Decembre 1975
Escale dans l’Afrique du sud de l’apartheid
Je me découvre une vocation pour la photo à la faveur d’un petit boulot d’été à Saint-Lunaire, en Bretagne. Un copain et moi avions décidé de photographier les vacanciers, sur les plages ou naviguant à la voile, et de leur vendre les clichés le soir dans une petite échoppe. Avec les bénéfices, j’achète mon premier matériel, un Olympus, et très vite, je me prends au jeu. Au début des années 1970, je dois posséder un ou deux boîtiers avec moteur et trois ou quatre objectifs. Un jour à Paris, en 1973, je vois par hasard des pompiers en intervention et je me retrouve à photographier un accident survenu dans le métro. Un fait divers qui me vaut un premier contact avec Sipa et ma première parution sérieuse, dans France-Soir.
À l’époque, parallèlement à mes études, je réalise des petits reportages, essentiellement sur les courses nautiques auxquelles participent mes copains. Et comme l’un d’eux effectue son service militaire sur le bateau d’Éric Tabarly, je noue un lien privilégié avec le navigateur. Quand, en juin 1976, il surgira le premier des brumes de Newport lors de la Transat anglaise en solitaire, devant Alain Colas que tout le monde attendait, mes portraits de lui, seul sur Pen Duick VI, seront publiés à la une du Figaro.
┄┄┄┄┄┄
OBJECTIF: Selon l'article, quel appareil est acheté avec les bénéfices du petit boulot d'été à Saint-Lunaire ?

DONNÉES FOURNIES:
┄┄┄┄┄┄
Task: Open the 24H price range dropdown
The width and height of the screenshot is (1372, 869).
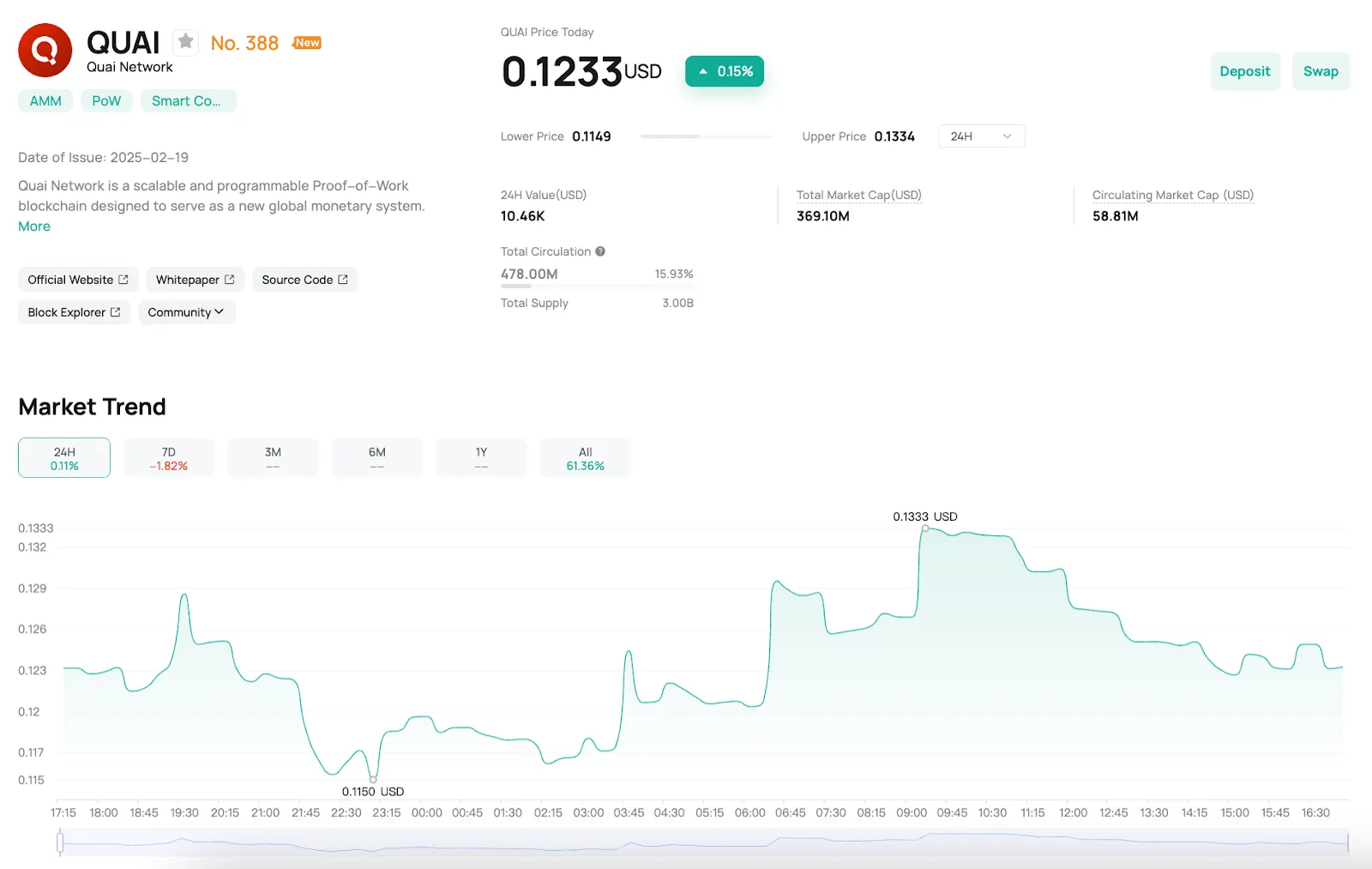Action: click(982, 136)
┄┄┄┄┄┄
RÉPONSE ATTENDUE: Un Olympus.